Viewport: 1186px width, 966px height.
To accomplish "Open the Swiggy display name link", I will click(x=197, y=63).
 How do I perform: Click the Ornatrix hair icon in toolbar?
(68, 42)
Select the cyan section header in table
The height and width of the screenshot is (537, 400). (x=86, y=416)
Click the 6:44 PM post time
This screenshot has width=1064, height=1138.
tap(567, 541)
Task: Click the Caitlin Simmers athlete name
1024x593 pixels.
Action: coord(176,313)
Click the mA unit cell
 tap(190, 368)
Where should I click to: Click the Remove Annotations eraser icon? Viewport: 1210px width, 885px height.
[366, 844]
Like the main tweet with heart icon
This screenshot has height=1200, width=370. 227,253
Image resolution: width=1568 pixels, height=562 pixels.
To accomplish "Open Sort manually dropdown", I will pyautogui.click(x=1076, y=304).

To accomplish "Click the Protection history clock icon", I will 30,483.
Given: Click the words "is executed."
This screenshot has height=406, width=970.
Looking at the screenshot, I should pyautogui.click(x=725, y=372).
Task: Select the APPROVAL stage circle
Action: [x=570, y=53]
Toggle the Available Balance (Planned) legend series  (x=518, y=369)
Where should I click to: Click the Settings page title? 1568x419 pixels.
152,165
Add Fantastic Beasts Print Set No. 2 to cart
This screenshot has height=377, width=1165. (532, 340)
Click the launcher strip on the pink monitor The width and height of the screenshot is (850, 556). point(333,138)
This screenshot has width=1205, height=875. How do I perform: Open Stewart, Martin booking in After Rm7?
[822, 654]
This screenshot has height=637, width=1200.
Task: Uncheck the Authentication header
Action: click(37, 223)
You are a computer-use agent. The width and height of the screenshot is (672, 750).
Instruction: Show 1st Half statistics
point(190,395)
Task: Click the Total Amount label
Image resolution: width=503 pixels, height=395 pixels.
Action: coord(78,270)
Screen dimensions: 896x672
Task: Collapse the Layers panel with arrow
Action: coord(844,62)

=====

The problem: Every entry must be retyped in full, exactly as given.

Problem solution:
Viewport: 1186px width, 966px height.
To accomplish "Open the Swiggy display name link", I will click(x=197, y=63).
 How do I perform: Click the Ornatrix hair icon in toolbar?
(68, 42)
Select the cyan section header in table
The height and width of the screenshot is (537, 400). (x=86, y=416)
Click the 6:44 PM post time
This screenshot has width=1064, height=1138.
tap(567, 541)
Task: Click the Caitlin Simmers athlete name
1024x593 pixels.
Action: coord(176,313)
Click the mA unit cell
 tap(190, 368)
Where should I click to: Click the Remove Annotations eraser icon? Viewport: 1210px width, 885px height.
[366, 844]
Like the main tweet with heart icon
This screenshot has height=1200, width=370. 227,253
Image resolution: width=1568 pixels, height=562 pixels.
To accomplish "Open Sort manually dropdown", I will pyautogui.click(x=1076, y=304).

To accomplish "Click the Protection history clock icon", I will 30,483.
Given: Click the words "is executed."
This screenshot has height=406, width=970.
Looking at the screenshot, I should pyautogui.click(x=725, y=372).
Task: Select the APPROVAL stage circle
Action: [x=570, y=53]
Toggle the Available Balance (Planned) legend series  (x=518, y=369)
Where should I click to: Click the Settings page title? 1568x419 pixels.
152,165
Add Fantastic Beasts Print Set No. 2 to cart
This screenshot has height=377, width=1165. (532, 340)
Click the launcher strip on the pink monitor The width and height of the screenshot is (850, 556). point(333,138)
This screenshot has width=1205, height=875. How do I perform: Open Stewart, Martin booking in After Rm7?
[822, 654]
This screenshot has height=637, width=1200.
Task: Uncheck the Authentication header
Action: click(37, 223)
You are a computer-use agent. The width and height of the screenshot is (672, 750).
Instruction: Show 1st Half statistics
point(190,395)
Task: Click the Total Amount label
Image resolution: width=503 pixels, height=395 pixels.
Action: coord(78,270)
Screen dimensions: 896x672
Task: Collapse the Layers panel with arrow
Action: coord(844,62)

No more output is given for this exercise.